The U.S. experience countering the Islamic State in the information environment may have important implications for its future operations. As the 2015 National Military Strategy notes, state and non-state actors with similar interests are aligning themselves against U.S. interests, blurring the lines between irregular and conventional conflict (which scholars describe as "grey zone" or "hybrid" warfare). The information environment is a key domain in which this can occur. For example, some maintain that information and cyber operations against Kiev, including "digital propaganda, denial-of-service campaigns, website defacements ... cutting-edge cyber espionage malware ... and cyberattacks targeting Ukraine's energy grid—critical civilian infrastructure," constituted a major component of Russia's sponsorship of proxies in eastern Ukraine.

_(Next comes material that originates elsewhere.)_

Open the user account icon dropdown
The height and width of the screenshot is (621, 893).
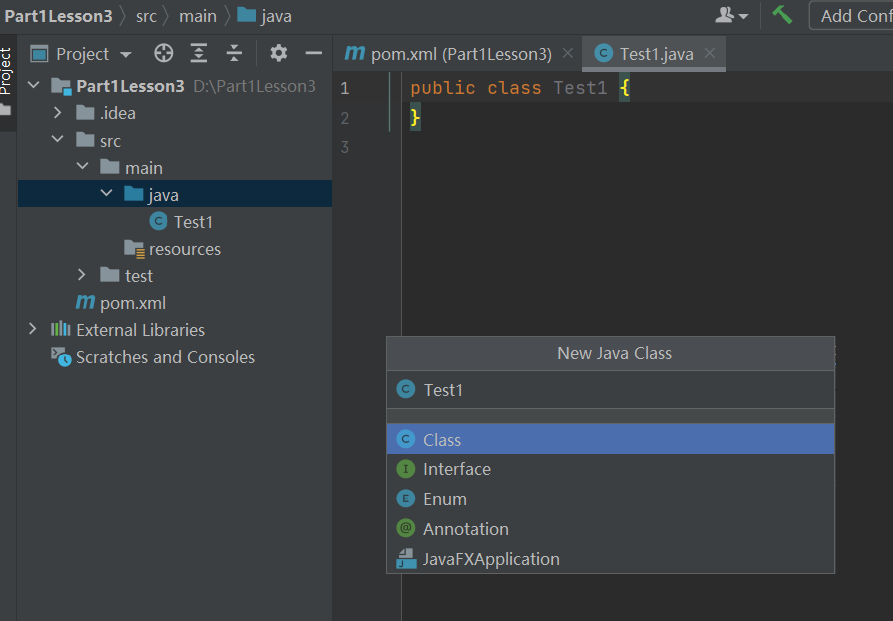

As part of its "Goldwater-Nichols at 30" defense reform deliberations, as well as its overall consideration of military policies, Congress may consider what kinds of capabilities the DOD will need to better engage adversaries in the cyber domain. Toward this end, one proposed step in H.R. 4909, the National Defense Authorization Act for Fiscal Year 2017, is to elevate United States Cyber Command, a sub-unified command under U.S. Strategic Command, to a unified combatant command. Another suggestion by observers is to create a U.S. "cyber service." Nevertheless, cyber operations are but one component of the broader information environment in which U.S. adversaries appear to be operating. Congress may therefore consider whether the proposed DOD steps are appropriate to meet these emerging "grey zone" and "hybrid warfare" challenges.